As a consummate brightsider I can justify just about anything. Anything except unapologetic rudeness. This is the story of how I learned to tackle my brightsiding blind spot by twisting reality into an example of my noble character.
Earlier today I was jogging in my neighborhood when a giant Land Rover made a speedy left to cut me off in an intersection. It cut things so close (rude!) that I could see the driver’s (unapologetic) face. I got a little peeved, but was too busy huffing and puffing to stay irritated for long. I kept on trucking and forgot about it entirely. That is until fate intervened on my way home and I once again saw our friend the Land Rover.
I’ll set the scene for overly dramatic effect: I’m approaching a four-way intersection at high speed (read: snail’s pace) when I spot the Rover. He’s coming in from my right and it’s going to be a photo finish to the stop sign. Shockingly (read: not surprisingly), I’m narrowly beat by the Rover… no matter, I dart into the street anyway! Stupid? Definitely. Selfless? Absolutely. Cue brightsiding… I didn’t do this incredibly risky thing for the fleeting satisfaction of watching Mr. My-Time-Is-More-Valuable-Than-Yours’ heart momentarily stop as he slammed on his brakes; I did this to help him. Seriously-ish. Here’s what I mean…

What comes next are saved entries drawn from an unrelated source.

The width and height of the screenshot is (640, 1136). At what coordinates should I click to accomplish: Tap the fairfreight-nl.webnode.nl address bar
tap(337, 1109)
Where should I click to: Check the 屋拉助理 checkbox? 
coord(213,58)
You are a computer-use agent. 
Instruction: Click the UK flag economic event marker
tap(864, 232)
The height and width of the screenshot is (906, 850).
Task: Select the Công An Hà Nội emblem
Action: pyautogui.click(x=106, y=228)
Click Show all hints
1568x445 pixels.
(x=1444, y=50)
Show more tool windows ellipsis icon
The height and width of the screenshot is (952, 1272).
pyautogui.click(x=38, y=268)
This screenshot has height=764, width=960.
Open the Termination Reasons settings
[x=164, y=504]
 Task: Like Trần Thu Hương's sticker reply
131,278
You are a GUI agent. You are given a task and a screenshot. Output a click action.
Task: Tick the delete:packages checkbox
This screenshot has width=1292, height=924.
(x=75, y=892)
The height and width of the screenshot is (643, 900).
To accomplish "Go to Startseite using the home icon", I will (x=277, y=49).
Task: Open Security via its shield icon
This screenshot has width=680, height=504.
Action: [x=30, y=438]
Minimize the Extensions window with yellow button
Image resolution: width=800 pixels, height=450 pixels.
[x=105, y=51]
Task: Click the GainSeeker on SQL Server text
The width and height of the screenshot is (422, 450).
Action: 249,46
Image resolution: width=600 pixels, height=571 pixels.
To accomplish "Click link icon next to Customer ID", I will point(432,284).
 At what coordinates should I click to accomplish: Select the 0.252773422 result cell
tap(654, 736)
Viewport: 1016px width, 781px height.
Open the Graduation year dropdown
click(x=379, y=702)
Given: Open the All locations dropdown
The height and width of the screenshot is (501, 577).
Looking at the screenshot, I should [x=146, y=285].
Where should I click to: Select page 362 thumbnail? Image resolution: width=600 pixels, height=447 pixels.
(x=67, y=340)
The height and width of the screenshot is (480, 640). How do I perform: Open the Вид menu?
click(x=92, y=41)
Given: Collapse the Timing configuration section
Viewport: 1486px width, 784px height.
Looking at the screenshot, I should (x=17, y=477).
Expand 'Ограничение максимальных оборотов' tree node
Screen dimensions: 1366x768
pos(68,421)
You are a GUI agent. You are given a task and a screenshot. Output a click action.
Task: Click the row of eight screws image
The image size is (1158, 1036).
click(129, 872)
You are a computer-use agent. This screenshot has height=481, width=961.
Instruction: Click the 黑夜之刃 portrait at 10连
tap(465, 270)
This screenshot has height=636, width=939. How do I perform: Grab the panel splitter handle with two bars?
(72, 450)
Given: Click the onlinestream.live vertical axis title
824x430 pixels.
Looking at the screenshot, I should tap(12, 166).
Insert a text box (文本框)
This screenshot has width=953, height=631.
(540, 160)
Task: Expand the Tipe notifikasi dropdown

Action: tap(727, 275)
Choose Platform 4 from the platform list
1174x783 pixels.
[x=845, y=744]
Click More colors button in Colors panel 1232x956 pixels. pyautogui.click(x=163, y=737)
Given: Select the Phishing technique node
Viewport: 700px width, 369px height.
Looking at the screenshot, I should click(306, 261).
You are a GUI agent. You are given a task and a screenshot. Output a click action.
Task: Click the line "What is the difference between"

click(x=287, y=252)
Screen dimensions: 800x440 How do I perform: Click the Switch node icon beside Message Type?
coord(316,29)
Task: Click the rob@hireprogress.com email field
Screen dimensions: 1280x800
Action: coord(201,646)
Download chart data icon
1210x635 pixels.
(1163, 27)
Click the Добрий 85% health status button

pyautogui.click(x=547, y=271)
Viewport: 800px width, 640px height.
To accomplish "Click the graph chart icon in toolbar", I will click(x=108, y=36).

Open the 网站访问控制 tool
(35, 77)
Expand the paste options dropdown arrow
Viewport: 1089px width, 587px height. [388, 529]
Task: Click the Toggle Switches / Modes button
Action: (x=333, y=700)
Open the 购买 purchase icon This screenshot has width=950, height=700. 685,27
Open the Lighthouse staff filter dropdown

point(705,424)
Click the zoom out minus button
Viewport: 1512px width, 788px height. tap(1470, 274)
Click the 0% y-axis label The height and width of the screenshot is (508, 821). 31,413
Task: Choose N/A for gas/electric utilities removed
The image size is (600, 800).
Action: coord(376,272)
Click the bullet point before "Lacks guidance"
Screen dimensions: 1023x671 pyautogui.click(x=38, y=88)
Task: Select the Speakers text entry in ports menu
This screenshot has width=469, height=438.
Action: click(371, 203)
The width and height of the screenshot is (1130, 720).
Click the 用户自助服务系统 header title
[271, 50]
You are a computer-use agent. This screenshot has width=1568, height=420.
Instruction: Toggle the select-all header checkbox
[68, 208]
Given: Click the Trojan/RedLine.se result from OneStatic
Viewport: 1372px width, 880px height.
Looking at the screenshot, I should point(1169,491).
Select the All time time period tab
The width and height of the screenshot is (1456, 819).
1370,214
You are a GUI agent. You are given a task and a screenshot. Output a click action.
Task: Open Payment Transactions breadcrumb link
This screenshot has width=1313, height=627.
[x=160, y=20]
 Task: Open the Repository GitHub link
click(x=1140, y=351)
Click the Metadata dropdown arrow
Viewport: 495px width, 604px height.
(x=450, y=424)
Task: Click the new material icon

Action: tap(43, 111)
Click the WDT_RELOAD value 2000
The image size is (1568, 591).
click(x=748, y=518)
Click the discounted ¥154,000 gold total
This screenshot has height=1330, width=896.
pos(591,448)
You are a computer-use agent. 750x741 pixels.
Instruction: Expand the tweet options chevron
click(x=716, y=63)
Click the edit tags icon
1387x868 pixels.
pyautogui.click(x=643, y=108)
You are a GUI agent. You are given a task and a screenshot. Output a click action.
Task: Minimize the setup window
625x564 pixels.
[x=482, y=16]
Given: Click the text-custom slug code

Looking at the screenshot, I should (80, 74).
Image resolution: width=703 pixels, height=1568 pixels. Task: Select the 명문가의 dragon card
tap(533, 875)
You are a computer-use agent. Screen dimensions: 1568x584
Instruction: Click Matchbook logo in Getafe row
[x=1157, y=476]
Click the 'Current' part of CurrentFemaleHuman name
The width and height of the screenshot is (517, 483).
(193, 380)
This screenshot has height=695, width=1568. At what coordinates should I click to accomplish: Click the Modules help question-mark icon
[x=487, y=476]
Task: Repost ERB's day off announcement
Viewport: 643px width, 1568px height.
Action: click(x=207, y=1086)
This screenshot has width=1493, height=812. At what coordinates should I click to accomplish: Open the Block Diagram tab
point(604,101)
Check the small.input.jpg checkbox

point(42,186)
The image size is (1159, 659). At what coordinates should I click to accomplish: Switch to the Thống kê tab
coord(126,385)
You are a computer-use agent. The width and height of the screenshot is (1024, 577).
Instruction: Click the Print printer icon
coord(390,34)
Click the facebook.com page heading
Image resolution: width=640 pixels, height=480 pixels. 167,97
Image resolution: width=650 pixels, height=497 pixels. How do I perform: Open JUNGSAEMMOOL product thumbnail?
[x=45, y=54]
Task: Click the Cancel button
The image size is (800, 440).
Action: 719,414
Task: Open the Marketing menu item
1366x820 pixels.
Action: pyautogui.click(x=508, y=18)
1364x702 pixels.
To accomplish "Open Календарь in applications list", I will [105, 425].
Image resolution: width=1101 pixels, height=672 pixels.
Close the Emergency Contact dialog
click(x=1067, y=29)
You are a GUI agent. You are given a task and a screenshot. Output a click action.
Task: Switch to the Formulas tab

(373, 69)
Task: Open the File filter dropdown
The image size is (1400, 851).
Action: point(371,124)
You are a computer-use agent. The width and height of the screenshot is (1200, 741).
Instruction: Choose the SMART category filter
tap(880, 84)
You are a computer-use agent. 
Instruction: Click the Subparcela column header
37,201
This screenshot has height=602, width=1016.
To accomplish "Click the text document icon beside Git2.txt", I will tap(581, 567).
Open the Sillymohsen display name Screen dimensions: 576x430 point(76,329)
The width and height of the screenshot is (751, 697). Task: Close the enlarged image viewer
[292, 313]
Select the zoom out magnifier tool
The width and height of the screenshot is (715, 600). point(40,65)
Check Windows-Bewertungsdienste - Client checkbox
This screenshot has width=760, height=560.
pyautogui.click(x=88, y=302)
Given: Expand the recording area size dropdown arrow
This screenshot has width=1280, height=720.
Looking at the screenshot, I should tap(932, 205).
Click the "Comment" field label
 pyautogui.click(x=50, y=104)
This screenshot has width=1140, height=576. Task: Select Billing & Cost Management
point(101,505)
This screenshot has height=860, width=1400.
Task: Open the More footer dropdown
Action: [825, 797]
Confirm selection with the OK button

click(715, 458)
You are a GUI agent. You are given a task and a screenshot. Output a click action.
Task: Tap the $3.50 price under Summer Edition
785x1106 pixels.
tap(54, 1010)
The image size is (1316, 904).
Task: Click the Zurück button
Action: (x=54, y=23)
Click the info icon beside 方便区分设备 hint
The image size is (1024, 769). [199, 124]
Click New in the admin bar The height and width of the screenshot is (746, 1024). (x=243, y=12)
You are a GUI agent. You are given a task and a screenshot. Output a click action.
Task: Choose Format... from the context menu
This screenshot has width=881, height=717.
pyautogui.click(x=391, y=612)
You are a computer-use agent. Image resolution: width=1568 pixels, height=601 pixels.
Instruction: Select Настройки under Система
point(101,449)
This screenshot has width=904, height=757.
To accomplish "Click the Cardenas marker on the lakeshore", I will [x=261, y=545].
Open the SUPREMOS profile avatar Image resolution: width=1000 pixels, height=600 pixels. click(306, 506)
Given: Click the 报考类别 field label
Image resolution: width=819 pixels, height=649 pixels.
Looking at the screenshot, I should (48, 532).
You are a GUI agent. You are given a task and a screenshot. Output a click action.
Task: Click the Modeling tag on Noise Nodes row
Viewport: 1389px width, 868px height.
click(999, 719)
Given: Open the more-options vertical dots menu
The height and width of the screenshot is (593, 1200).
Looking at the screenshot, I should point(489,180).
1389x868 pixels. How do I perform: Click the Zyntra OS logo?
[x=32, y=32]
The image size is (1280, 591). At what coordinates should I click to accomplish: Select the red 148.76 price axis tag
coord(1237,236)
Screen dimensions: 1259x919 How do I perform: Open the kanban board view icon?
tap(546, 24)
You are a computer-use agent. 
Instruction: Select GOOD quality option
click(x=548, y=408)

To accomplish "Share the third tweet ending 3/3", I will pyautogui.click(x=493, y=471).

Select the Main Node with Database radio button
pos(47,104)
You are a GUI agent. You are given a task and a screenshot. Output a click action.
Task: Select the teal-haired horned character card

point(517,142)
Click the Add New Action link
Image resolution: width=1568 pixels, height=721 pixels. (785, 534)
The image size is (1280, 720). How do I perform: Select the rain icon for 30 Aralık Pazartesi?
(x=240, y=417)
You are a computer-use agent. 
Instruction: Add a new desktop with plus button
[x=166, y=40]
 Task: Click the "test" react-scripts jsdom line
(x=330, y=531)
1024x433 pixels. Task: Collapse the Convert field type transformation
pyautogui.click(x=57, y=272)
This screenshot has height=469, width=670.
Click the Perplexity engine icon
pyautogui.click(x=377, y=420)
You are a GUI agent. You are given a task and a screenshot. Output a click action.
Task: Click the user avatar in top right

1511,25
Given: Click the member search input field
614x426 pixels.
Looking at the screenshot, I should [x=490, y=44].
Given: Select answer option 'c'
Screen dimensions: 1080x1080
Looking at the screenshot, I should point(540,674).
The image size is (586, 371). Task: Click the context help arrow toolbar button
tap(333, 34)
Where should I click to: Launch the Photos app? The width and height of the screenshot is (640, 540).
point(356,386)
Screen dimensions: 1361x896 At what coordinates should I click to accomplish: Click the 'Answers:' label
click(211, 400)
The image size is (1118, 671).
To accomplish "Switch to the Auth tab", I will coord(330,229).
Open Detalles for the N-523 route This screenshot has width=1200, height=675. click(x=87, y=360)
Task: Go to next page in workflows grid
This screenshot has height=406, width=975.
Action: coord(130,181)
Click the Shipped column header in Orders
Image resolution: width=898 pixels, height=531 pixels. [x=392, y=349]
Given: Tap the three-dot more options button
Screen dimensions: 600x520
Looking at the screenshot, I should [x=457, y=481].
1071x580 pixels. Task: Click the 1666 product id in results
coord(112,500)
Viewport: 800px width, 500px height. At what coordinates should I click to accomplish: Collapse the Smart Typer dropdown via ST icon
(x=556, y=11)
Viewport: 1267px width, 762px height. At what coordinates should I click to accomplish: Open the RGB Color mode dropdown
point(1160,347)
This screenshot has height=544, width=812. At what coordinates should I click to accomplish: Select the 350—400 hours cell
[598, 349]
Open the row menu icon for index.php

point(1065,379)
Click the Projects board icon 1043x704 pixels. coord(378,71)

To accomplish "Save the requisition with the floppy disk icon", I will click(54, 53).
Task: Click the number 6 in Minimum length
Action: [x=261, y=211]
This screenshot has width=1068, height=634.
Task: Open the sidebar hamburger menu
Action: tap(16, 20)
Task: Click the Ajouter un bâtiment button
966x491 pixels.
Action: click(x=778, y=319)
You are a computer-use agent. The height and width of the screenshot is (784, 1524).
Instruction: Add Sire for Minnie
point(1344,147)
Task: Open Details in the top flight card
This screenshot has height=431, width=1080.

…but first, a little math! This, our second encounter, occurred about 10 minutes after our first and in roughly the same spot. Now, if I had PB&J — crunchy, not smooth — on wheat for lunch, and I cut it on the diagonal (crucial), this tells us that the Rover had been roaming the streets looking for parking since he nearly ran me down the first time. That’s a lot of hunting time and I can be sympathetic to the suckage of an evening spent circling the same four city blocks for half an hour.
So, by running into the street like a complete idiot I gave ‘rove a second chance to do what he should have done in the first place (read: right of way, buddy!) — thereby righting the crap karma he had brought upon himself, freeing him up to find a spot, and allowing him to get home a little faster to what I can only imagine are his equally impatient wife, children, and a meal of gold plated mean-on-a-stick.
Hey, nobody says that brightsiding means I have to be nice.
My point is, I bet our little lesson-learner found parking on the very next block… and that he thanked me for it… after mentally applauding my spectacular running form… and complimenting my surprisingly fresh appearance given the difficulty of my course. Anyway, I’m pretty sure that’s exactly how it happened.
That, or perhaps I shouldn’t be allowed to run unsupervised.